This folder contains examples and best practices, written in Jupyter notebooks, for building text classification models. We use the
utility scripts in the utils_nlp folder to speed up data preprocessing and model building for text classification.
The models can be used in a wide variety of applications, such as
sentiment analysis, document indexing in digital libraries, hate speech detection, and general-purpose categorization in medical, academic, legal, and many other domains.
Currently, we focus on fine-tuning pre-trained BERT and XLNet models. We plan to continue adding state-of-the-art models as they come up and welcome community
contributions.
Text classification is a supervised learning method of learning and predicting the category or the class of a document given its text content. The state-of-the-art methods are based on neural networks of different architectures as well as pre-trained language models or word embeddings.
The following summarizes each notebook for Text Classification. Each notebook provides more details and guiding in principles on building state of the art models.

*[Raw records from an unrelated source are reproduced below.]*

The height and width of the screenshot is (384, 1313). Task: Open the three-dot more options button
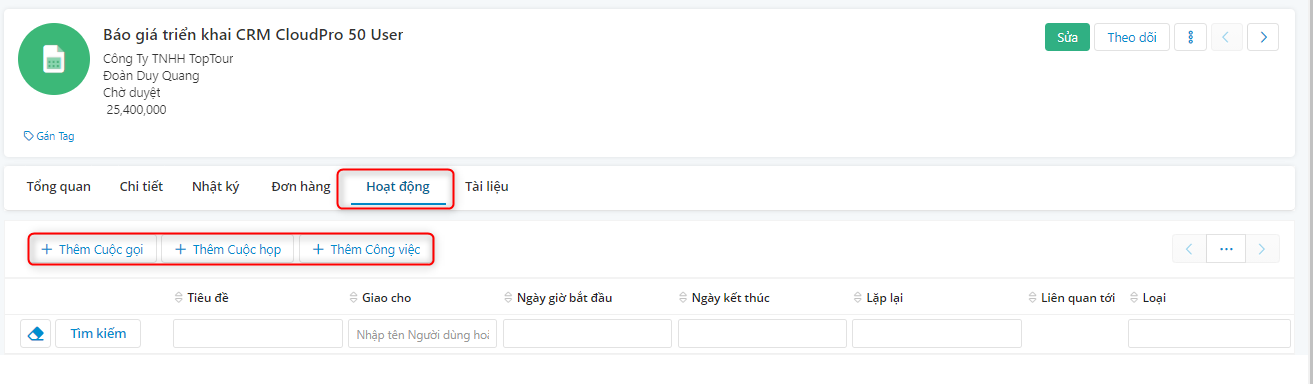coord(1190,37)
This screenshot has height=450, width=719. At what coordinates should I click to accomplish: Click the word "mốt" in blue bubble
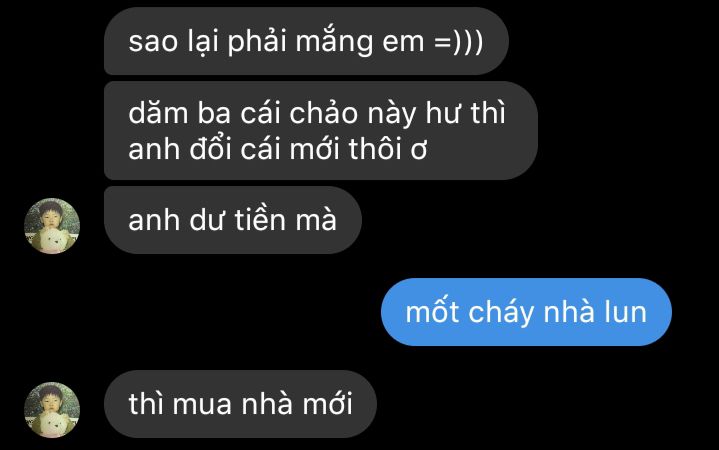[x=432, y=312]
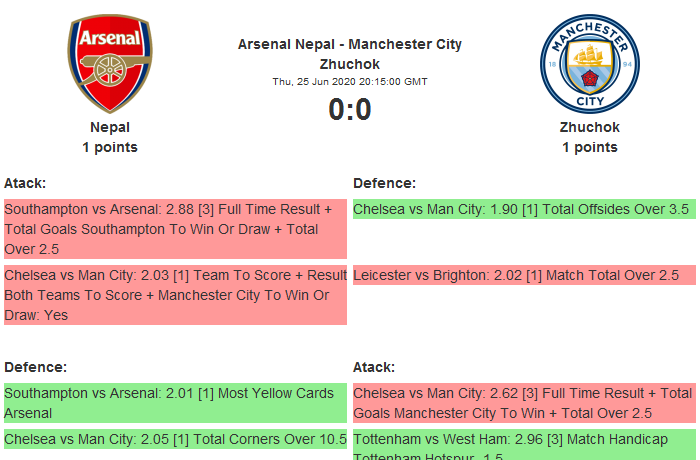Image resolution: width=700 pixels, height=460 pixels.
Task: Click the Atack heading above the Southampton 2.88 bet
Action: pyautogui.click(x=25, y=183)
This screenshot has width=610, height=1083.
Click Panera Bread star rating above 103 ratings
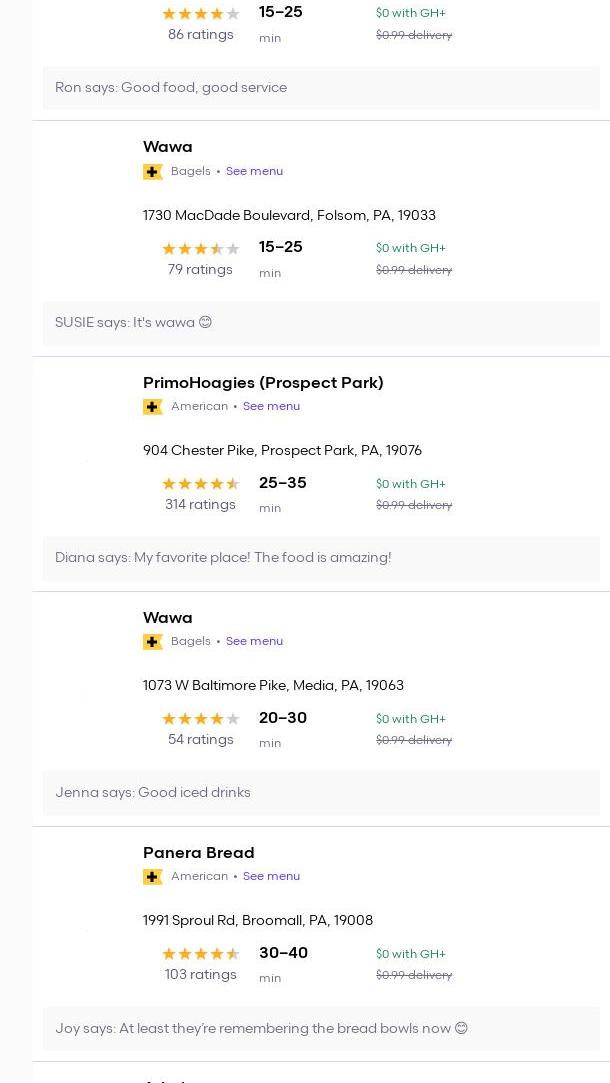[x=200, y=954]
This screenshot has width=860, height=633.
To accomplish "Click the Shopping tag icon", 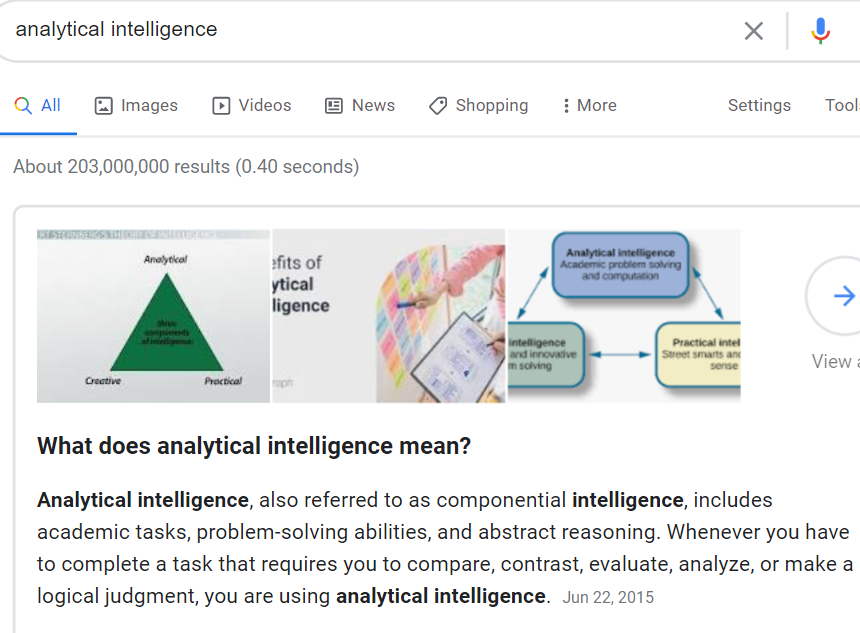I will (x=438, y=105).
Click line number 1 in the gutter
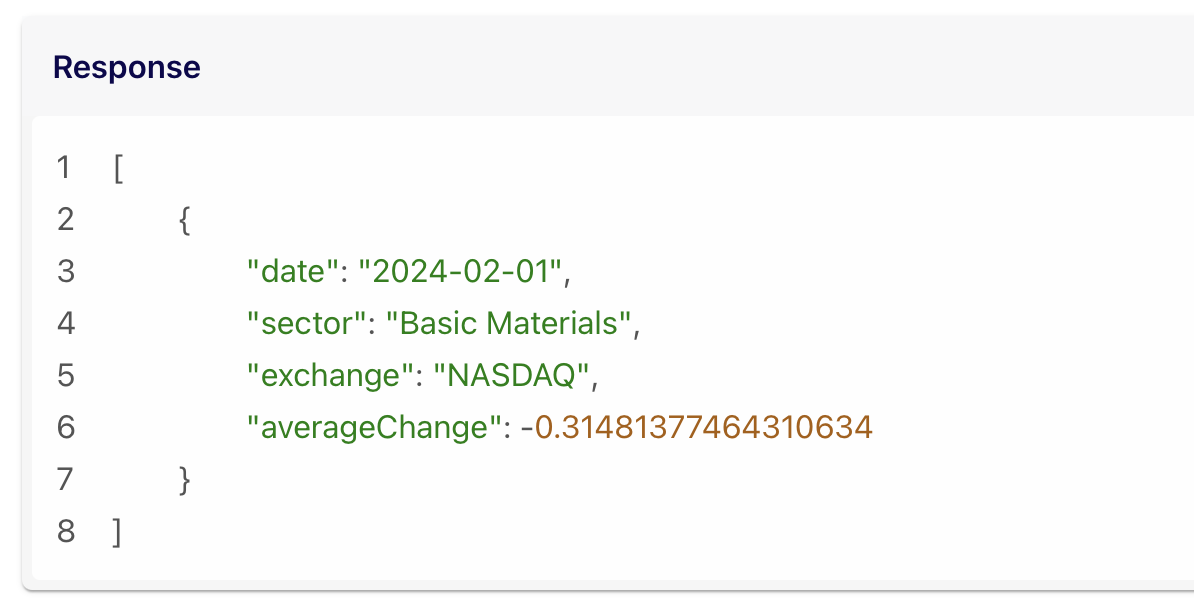The width and height of the screenshot is (1194, 608). 65,167
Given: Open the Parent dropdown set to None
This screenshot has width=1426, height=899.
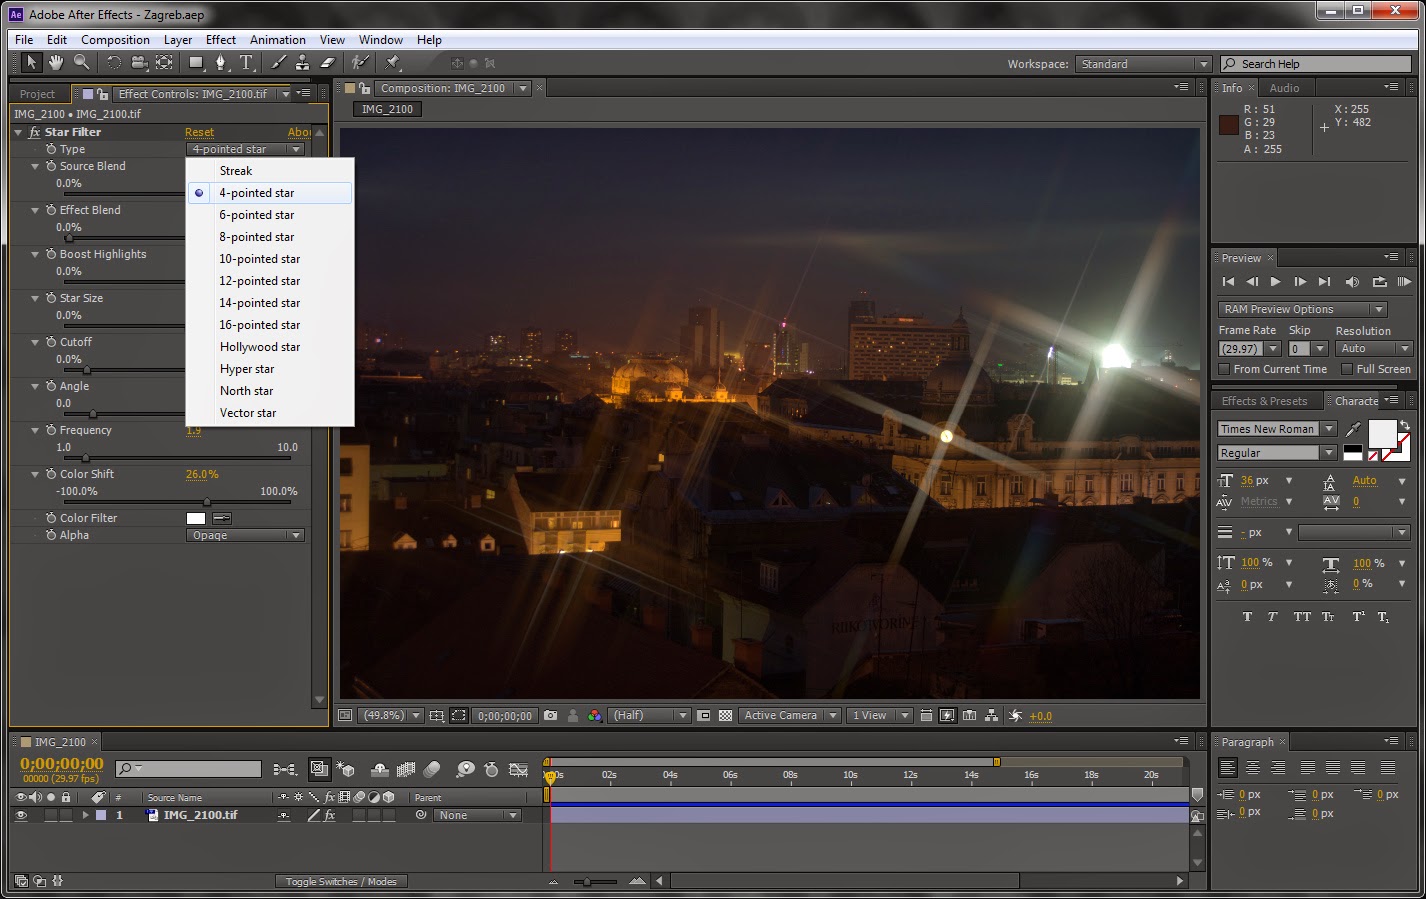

Notebook | Environment | Description | Dataset |
---|---|---|---|
BERT for text classification on AzureML | Azure ML | A notebook which walks through fine-tuning and evaluating pre-trained BERT model on a distributed setup with AzureML. | MultiNLI |
Text Classification of MultiNLI Sentences using Multiple Transformer Models | Local | A notebook which walks through fine-tuning and evaluating a number of pre-trained transformer models | MultiNLI |
Text Classification of Multi Language Datasets using Transformer Model | Local | A notebook which walks through fine-tuning and evaluating a pre-trained transformer model for multiple datasets in different language | MultiNLI BBC Hindi News DAC |